Kegiatan tersebut menjadi penanda dimulainya pelaksanaan lapangan Sensus Ekonomi 2026 di Kabupaten Buton Utara. Pencanangan dilakukan Wakil Bupati didampingi Sekretaris Daerah Buton Utara, Asisten II Setda Buton Utara, serta Kepala Badan Pusat Statistik (BPS) Kabupaten Buton Utara.
Dalam sambutannya, Rahman menegaskan bahwa pencanangan yang dilakukan di hadapan seluruh Aparatur Sipil Negara (ASN) merupakan bentuk dukungan penuh Pemerintah Kabupaten Buton Utara terhadap pelaksanaan agenda nasional tersebut.
“Pencanangan yang kita lakukan pada saat apel seluruh ASN merupakan simbol dukungan penuh dari pemerintah daerah untuk kelancaran dan kesuksesan Sensus Ekonomi ini.

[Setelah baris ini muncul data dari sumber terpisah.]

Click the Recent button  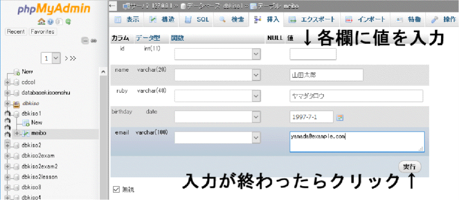tap(16, 32)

Sensus Ekonomi merupakan agenda prioritas nasional yang menjadi tanggung jawab bersama, bukan hanya BPS,” kata Rahman.
Ia menilai keberhasilan Sensus Ekonomi 2026 tidak hanya bergantung pada petugas sensus, tetapi juga membutuhkan keterlibatan seluruh elemen masyarakat. Karena itu, Rahman meminta ASN berperan aktif mendukung setiap tahapan pelaksanaan sensus sesuai tugas dan kewenangan masing-masing.
Selain itu, ASN juga diharapkan dapat menerima kehadiran petugas pendataan serta membantu mensosialisasikan pelaksanaan Sensus Ekonomi 2026 kepada masyarakat.
Rahman mengingatkan, pendataan dalam sensus ini mencakup seluruh lapisan masyarakat, termasuk ASN, pejabat daerah, unsur Forkopimda hingga kepala OPD. Menurutnya, partisipasi aktif dari semua pihak menjadi kunci menghasilkan data yang lengkap dan berkualitas.
Pada kesempatan tersebut, Rahman juga berpesan kepada BPS Kabupaten Buton Utara dan 84 petugas sensus yang akan bertugas di lapangan agar menjalankan tugas secara profesional sesuai standar operasional prosedur.
“Sensus Ekonomi 2026 merupakan upaya strategis dalam menyediakan data ekonomi yang berkualitas, akurat, dan terpercaya untuk pembangunan bangsa. Karena itu, kita wajib mendukung kesuksesannya,” tegasnya.
Diketahui, Sensus Ekonomi 2026 merupakan kegiatan pendataan ekonomi yang diselenggarakan BPS setiap 10 tahun sekali. Pendataan ini bertujuan memperoleh gambaran menyeluruh mengenai kondisi dan struktur perekonomian Indonesia.
Data yang dihasilkan nantinya akan menjadi dasar penyusunan kebijakan, perencanaan pembangunan, hingga evaluasi program ekonomi baik di tingkat nasional maupun daerah.
Melalui pencanangan tersebut, Pemerintah Kabupaten Buton Utara menegaskan komitmennya untuk mendukung seluruh tahapan pelaksanaan Sensus Ekonomi 2026 guna menghasilkan data ekonomi yang berkualitas sebagai fondasi pembangunan yang lebih tepat sasaran dan berkelanjutan.